» **STATED GOAL A**: Retype part of the passage on why Jesus walked on water, beginning at the words "Now take careful" and stopping after "topic to discuss?".

========================

Why Did Jesus Walk on the Water?

by Lester Young

Now take careful note, that question is not asking anything about how the Lord Jesus walked on water. Today we’re just going to focus on the much simpler concept of why He did it. Because, to be totally honest, I don’t have the first clue as to how such a phenomenon was accomplished; physically, scientifically or intellectually speaking. But then, when you get right down to it, what does that matter anyway? Why waste time wondering ‘how’ when ‘why’ is a much more relevant and useful topic to discuss?

In order to obtain a reliable initial direction in our search, we need to remind ourselves of one very important fundamental that Jesus always adhered to: He said and did only what He was directed to by His heavenly Father (John 5:19, 30; 8:28-29). Nothing more, nothing less. It’s how He lived – and continues to live – His life (and as children and imitators of God it’s how we should be living ours, too [Ephesians 5:1]).

========================

» **STATED GOAL B**: Pull out every line of the listing that contains the word "heading", matching its case exactly.

» **MATERIAL**:

========================

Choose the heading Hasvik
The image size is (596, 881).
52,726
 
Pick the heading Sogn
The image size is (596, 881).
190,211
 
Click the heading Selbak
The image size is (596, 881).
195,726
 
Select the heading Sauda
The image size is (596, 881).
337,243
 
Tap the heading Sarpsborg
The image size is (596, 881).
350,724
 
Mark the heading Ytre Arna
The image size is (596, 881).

========================

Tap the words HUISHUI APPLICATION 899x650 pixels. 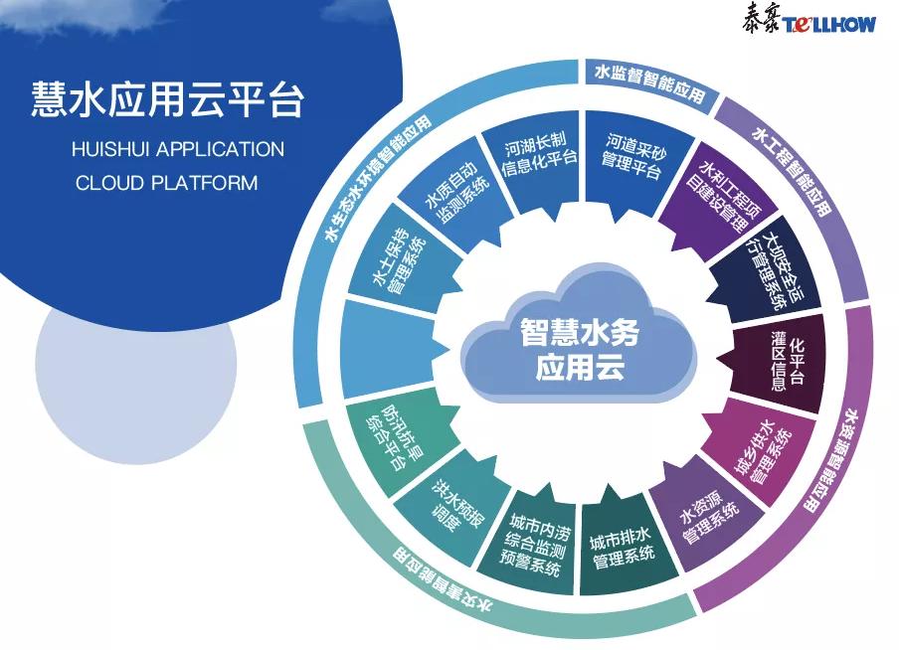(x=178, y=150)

========================

» **WRITTEN ANSWER A**:
Now take careful note, that question is not asking anything about how the Lord Jesus walked on water. Today we’re just going to focus on the much simpler concept of why He did it. Because, to be totally honest, I don’t have the first clue as to how such a phenomenon was accomplished; physically, scientifically or intellectually speaking. But then, when you get right down to it, what does that matter anyway? Why waste time wondering ‘how’ when ‘why’ is a much more relevant and useful topic to discuss?

» **WRITTEN ANSWER B**:
Choose the heading Hasvik
Pick the heading Sogn
Click the heading Selbak
Select the heading Sauda
Tap the heading Sarpsborg
Mark the heading Ytre Arna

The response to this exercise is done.